Ketiga, banjir pekerja Cina. 58,3% rakyat mempersoalkan banyaknya tenaga asing (tenaga kasar Cina) yang datang ke Indonesia. Kelonggaran ini dianggap oleh sejumlah pihak sebagai ancaman terhadap dasar dan prinsip kedaulatan negara. Pilihan kerjasama pembangunan infrastruktur dengan Cina, bukan dengan Jepang atau Korea Selatan misalnya, menyisakan banyak pertanyaan. Ada apa?

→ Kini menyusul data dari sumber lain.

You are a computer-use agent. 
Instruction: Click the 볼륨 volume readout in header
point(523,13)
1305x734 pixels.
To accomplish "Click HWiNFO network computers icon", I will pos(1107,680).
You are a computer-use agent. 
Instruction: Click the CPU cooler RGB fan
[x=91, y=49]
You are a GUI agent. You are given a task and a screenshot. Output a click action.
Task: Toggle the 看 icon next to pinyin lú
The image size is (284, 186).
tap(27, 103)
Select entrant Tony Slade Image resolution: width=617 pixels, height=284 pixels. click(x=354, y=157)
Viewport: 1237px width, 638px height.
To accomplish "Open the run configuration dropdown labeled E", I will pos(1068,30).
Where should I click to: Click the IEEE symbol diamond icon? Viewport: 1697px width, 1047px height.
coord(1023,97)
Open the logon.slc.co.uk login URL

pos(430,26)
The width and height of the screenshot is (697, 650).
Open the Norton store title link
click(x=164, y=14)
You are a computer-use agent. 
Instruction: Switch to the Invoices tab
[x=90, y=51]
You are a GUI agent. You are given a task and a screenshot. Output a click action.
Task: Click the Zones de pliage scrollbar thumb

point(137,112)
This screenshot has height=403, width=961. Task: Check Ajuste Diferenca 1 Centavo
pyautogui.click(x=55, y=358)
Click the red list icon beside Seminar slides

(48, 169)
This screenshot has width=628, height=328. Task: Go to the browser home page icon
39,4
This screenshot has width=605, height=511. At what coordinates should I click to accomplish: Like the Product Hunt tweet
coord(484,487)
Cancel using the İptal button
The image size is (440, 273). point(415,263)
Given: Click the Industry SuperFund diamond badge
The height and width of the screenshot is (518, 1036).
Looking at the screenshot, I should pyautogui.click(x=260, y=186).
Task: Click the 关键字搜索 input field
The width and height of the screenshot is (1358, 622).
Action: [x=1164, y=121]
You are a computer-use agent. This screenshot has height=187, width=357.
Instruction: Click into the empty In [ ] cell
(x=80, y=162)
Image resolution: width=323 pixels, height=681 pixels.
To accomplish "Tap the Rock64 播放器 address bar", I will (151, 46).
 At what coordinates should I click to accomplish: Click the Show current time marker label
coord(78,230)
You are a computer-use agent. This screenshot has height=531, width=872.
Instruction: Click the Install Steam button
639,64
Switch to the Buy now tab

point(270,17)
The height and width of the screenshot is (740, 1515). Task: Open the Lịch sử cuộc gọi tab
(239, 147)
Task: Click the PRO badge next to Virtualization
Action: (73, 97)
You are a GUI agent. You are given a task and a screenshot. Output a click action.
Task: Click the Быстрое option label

Tidakkah Cina dikenal kurang/tidak kredibel soal komitmen kerja dan integritas. Di aspek inilah tulisan berjudul “widodo”s smoke and mirrors hide hard truth” oleh wartawan senior Australia John Mcbeth menggoda dan ramai pembaca di Indonesia. Seolah tulisan itu telah mengkonfirmasi temuan survei itu.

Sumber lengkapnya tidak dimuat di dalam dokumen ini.